Spring Startup Adjustments
Neglecting to properly startup a sprinkler system in spring will cause damage to your irrigation system and cost a lot of money on the repairs. Thankfully, a few tips and precautions can help prevent many potential problems.
The number one threat to a sprinkler system in the beginning of spring is an issue called water hammer. This occurs when a pressure spike occurs due to the rushing of water in an empty pipe. This spike is enough to burst fittings and even blow sprinklers out of the ground.
- To avoid this, use a shovel and dig around the sprinkler to ensure there is no frost accumulation.
- Filling your pipes when the ground is still frozen can cause damage to the pipes. If your system isn’t equipped with automatic drain, you need to remove the nozzle or sprinkler head located at the highest point of each zone and start filling the system very slowly.
- Slowly open the shutoff valve and make a quarter turn.
- Take your time-let the water travel slowly along the entire length of the main line.
- Next, fill each zone by manually opening the zone valve. When the water pouring out of the open riser runs free of air bubbles, close off the zone valve. It could take about 30 minutes to fill each zone. Once the zone is filled, adjust the sprinkler heads. Repeat the process for each zone.
- Once you have filled the entire irrigation system, run each zone for two minutes. This will do three things: help you test your automatic timer, flush out any remaining air, and also help you ensure that all heads are spraying properly.
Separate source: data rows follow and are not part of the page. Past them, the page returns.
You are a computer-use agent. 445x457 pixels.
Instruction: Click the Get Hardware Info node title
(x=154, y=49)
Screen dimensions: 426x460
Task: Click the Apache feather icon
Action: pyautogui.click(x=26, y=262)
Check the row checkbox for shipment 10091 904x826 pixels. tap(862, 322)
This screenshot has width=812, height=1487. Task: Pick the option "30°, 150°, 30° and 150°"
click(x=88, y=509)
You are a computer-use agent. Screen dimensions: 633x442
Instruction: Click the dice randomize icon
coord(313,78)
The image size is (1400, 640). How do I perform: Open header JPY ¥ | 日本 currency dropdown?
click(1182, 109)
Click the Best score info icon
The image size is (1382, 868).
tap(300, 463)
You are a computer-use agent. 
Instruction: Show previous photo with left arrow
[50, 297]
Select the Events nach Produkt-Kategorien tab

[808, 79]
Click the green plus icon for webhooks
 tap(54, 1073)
If you have an automatic controller, make sure you replace the batteries. Also, ensure that your timer programs are still accurate.
With a properly installed and regularly adjusted sprinkler system, little can go awry. Malfunctions are an exception rather than the rule in such cases. And even if things do go wrong, simple adjustments can help. Most malfunctions are also quickly noticeable and simple adjustments can help overcome them.
It is a good idea to keep spare parts such as PVC pipes and/or poly pipes, primer, and some cement on hand. If something more involved occurs such as leaks or non functional zones, be sure to contact an experienced technician to help you out.